Au contraire, dans la vidéo L’Arbre de Virginie Yassef et Julien Prévieux, l’état de nature est brutalement humain, sous la forme d’un face à face des deux artistes en train de dévorer un tronc d’arbre avec une violence carnassière. L’arbre, qui est leur proie, quitte ainsi le règne végétal pour rejoindre le règne animal. Et la vidéo exprime l’instinct de domination de l’homme sur son environnement, menacé d’être un objet de l’humaine convoitise.

La photographie Terre protégée II de Gina Pane, désigne une manière plus pacifique de faire corps avec la nature. L’artiste est couchée à même le sol, les bras grands ouverts embrassant d’un seul geste la ligne d’horizon.
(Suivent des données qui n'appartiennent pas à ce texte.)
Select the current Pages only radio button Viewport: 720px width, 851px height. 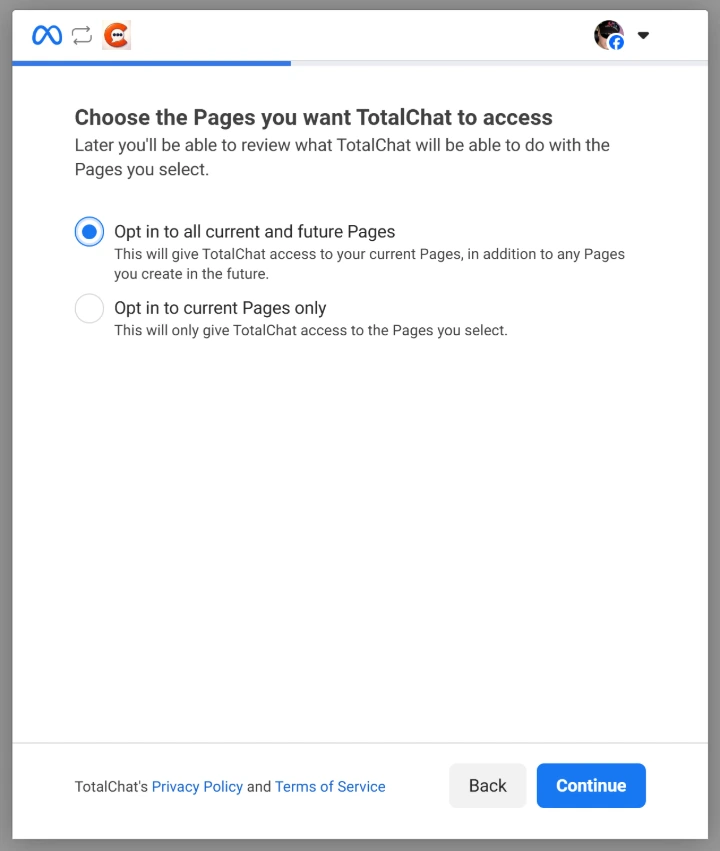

L’horizontalité du corps de Gina Pane se confond ainsi avec celle du ciel et de la terre, c’est aussi la position du trépas qui rappelle que l’homme n’est qu’un élément parmi d’autres de son milieu.

Des œuvres sont aussi faites d’éléments matériels entièrement fabriqués par l’homme. La sculpture en polystyrène Sorcière, de Vincent Beaurin, se compose d’un cylindre recouvert de paillettes et de silex accroché. Elle opère un rapprochement original d’éléments très éloignés le plan des matériaux comme sur le plan symbolique. Sont ainsi mis au même niveau la permanence — le titre Sorcière renvoyant à une figure légendaire, ou la taille du silex à technique ancestrale —, avec la fugacité (le polystyrène), ou des choses qui tapent à l’œil (les paillettes).

Dans une autre salle, les Crampons de Nathalie Talec suscitent des associations symboliques. Posés sur un socle parmi d’autres œuvres, le strass qui recouvre ces Crampons attire l’œil par leur éclat artificiel qui fait imaginer que, chaussés aux pieds, ils rivaliserait avec la brillance naturelle de la neige.

Cette investigation des matériaux les plus caractéristiques peut aussi mener à une forme d’austérité, notamment avec Weltempfanger d’Isa Genzken. D’un rectangle de béton posé horizontalement sortent deux bouts d’antenne télescopique. Arrachés de leur contexte, ces symboles de l’urbanité font l’objets d’une attention qui tranche avec leur quasi-invisibilité dans la quotidienneté urbaine.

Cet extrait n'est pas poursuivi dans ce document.